La única consulta que debe dar un poco de miedo es la consulta del Seguro, esa donde los quebrantos orgánicos de uno apenas merecen la atención de un médico, saturado de pacientes por cierto, durante dos o tres minutos. Lamentablemente, esa del Seguro es, a excepción de la que nos hacen cada cierto tiempo para que elijamos en las urnas entre Sota y Caballo, pues el Rey se da por elegido, la única consulta que se ofrece a los españoles, como si al Estado le diera lo mismo, cual sucede en efecto, lo que éstos pudieran pensar y expresar espontáneamente sin la interferencia o la mediación de los partidos. No digo que el Estado o el gobierno debieran consultarlo todo a la ciudadanía, pues acabaríamos aborreciendo semejante compulsión asamblearia, pero sí que cuando a alguna instancia institucional se le ocurra preguntar algo a aquellos a quienes sirve, se tome como algo natural, como cuando el camarero nos pregunta si la leche del café la queremos fría o caliente, y no se ponga en marcha toda la gendarmería legal y alegal del Estado para impedirlo.
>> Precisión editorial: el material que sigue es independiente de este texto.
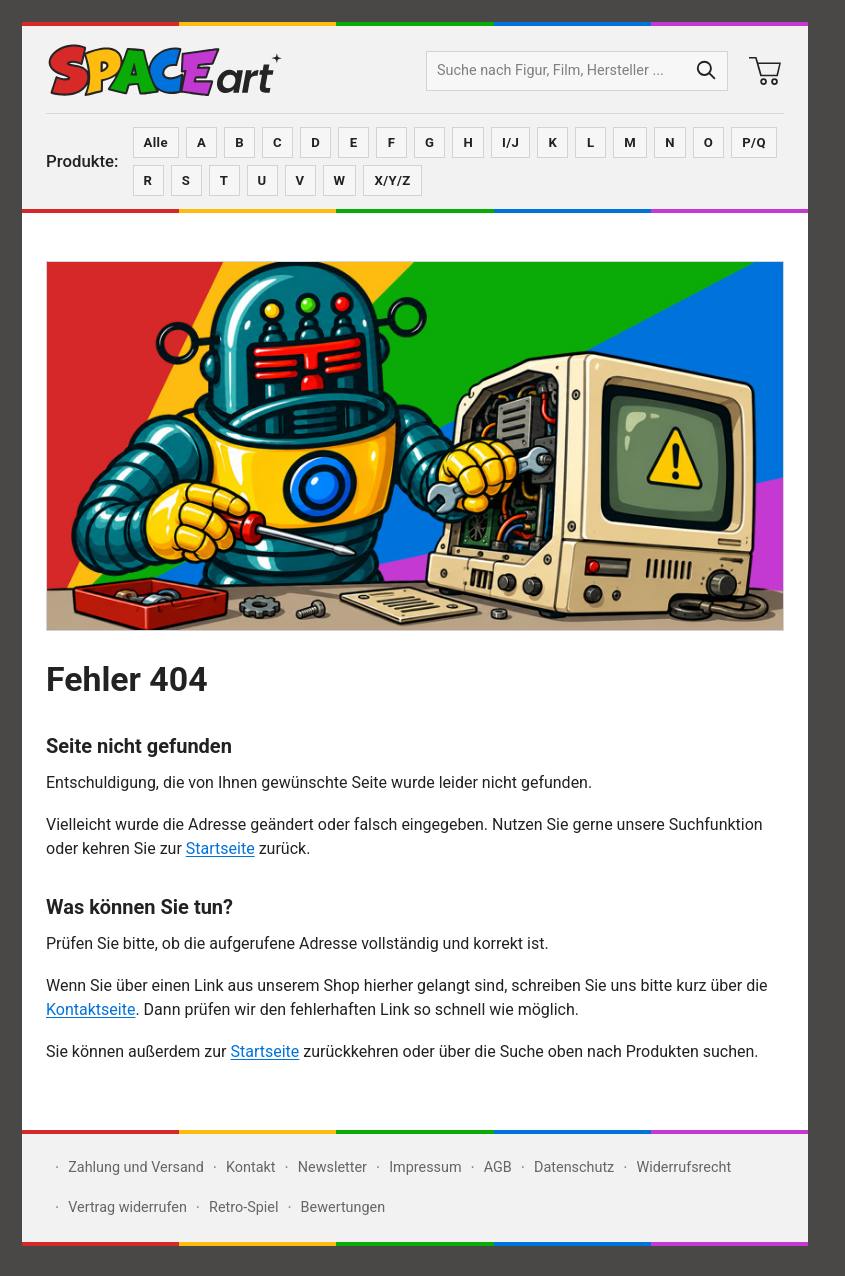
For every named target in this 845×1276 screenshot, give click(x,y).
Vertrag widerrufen (127, 1207)
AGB (498, 1167)
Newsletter (332, 1167)
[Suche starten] (707, 71)
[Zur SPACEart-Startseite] (165, 71)
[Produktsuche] (557, 71)
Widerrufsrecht (683, 1167)
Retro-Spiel (243, 1207)
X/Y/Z (392, 180)
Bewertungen (343, 1207)
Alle (156, 142)
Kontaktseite (90, 1009)
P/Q (754, 142)
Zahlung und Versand (136, 1167)
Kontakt (251, 1167)
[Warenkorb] (765, 71)
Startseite (220, 848)
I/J (510, 142)
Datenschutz (574, 1167)
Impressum (425, 1167)
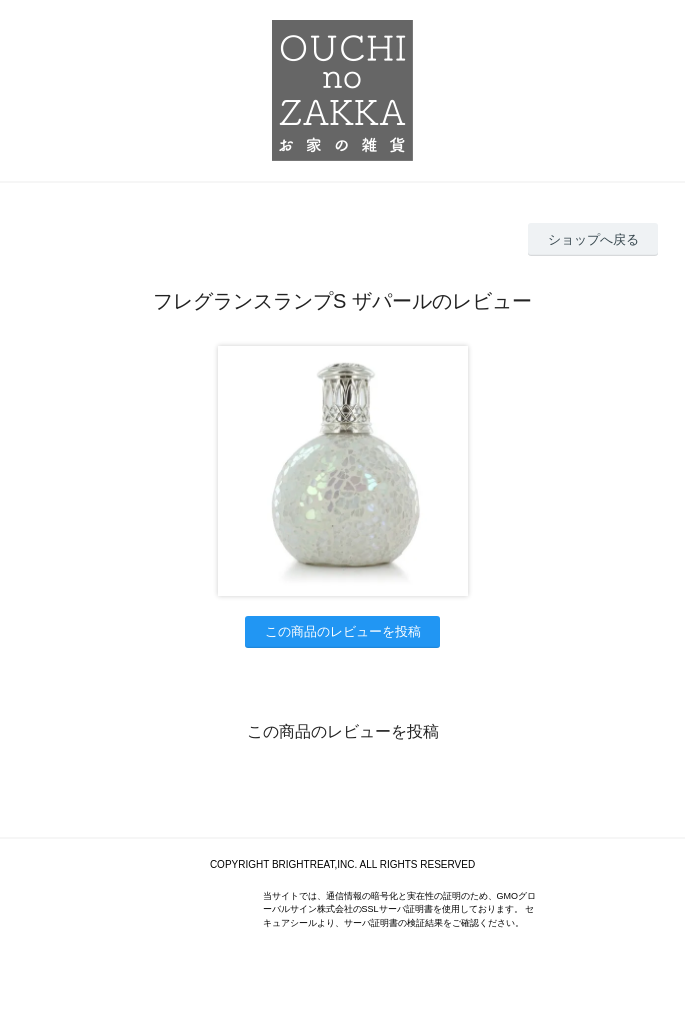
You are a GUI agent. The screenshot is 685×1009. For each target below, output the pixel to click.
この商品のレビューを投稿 (343, 631)
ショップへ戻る (593, 239)
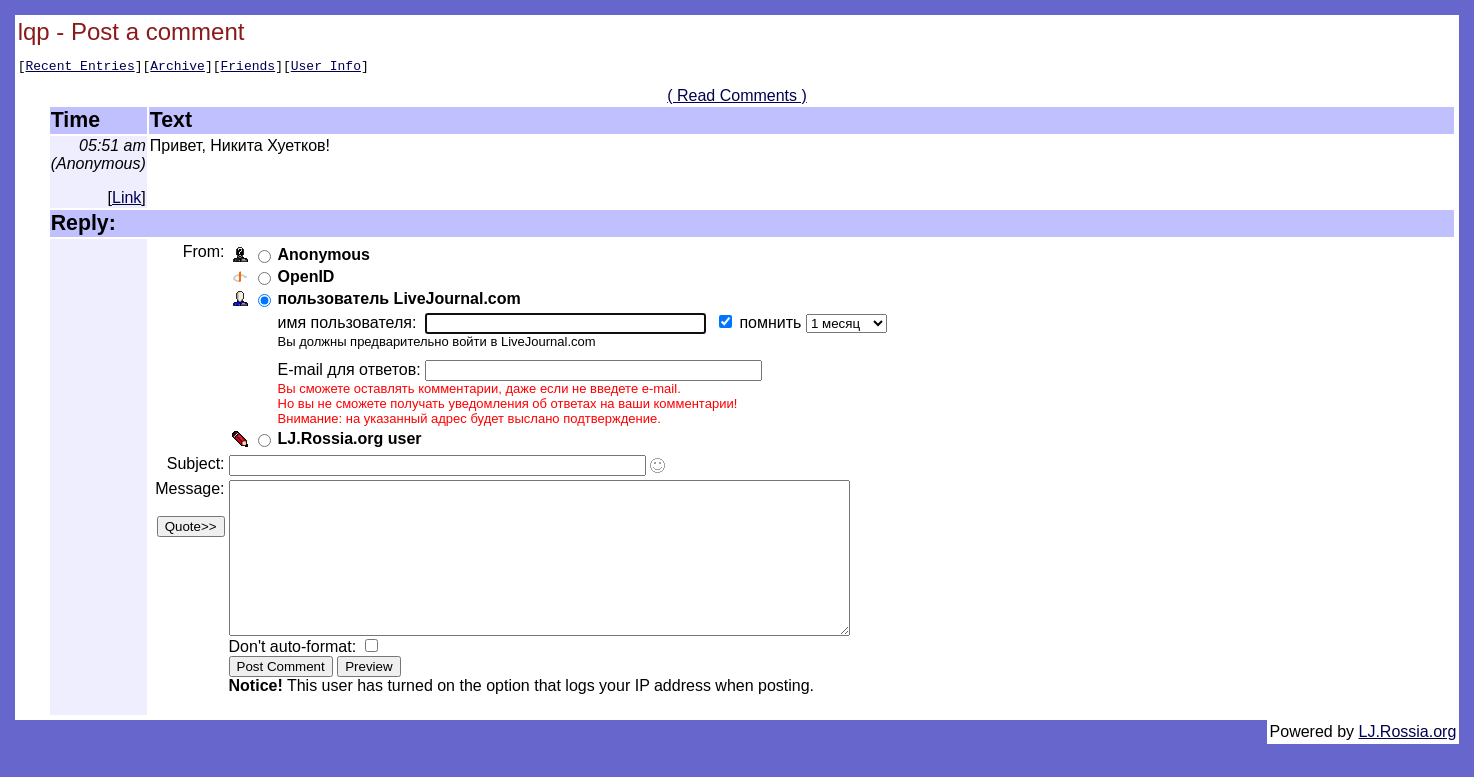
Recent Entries (79, 68)
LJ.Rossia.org (1408, 764)
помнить (776, 325)
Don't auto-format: (298, 679)
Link (126, 200)
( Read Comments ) (737, 98)
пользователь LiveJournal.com (402, 301)
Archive (177, 68)
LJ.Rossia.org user (353, 441)
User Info (326, 68)
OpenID (309, 279)
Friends (248, 68)
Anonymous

Ahí tenemos a Ibarretxe, presidente democráticamente elegido del gobierno vasco, al que se sataniza hasta la náusea por pretender someter a la opinión de los ciudadanos un par de cuestiones que, si bien a algunos políticos y periodistas les pueden parecer baladís o torticeras por demasiado ligadas a sus aspiraciones soberanistas, no dejan de ser cuestiones políticas que merecen ser discutidas en la ´polis´. Si Ibarretxe hubiera propuesto gravar con una tasa a los rubios, expulsar del territorio de su jurisdicción a los electricistas, prohibir el uso de la bicicleta, o crear una cartilla de racionamiento para el bacalao al pil-pil, se entendería la movilización del resto de las instituciones del Estado para pararle los pies , pero toda vez que lo que quiere el hombre es algo tan democrático como preguntar a la gente, no se entiende, o sí, la indignación, que cursa incluso en prepotencia y chulería, de los que nunca preguntan.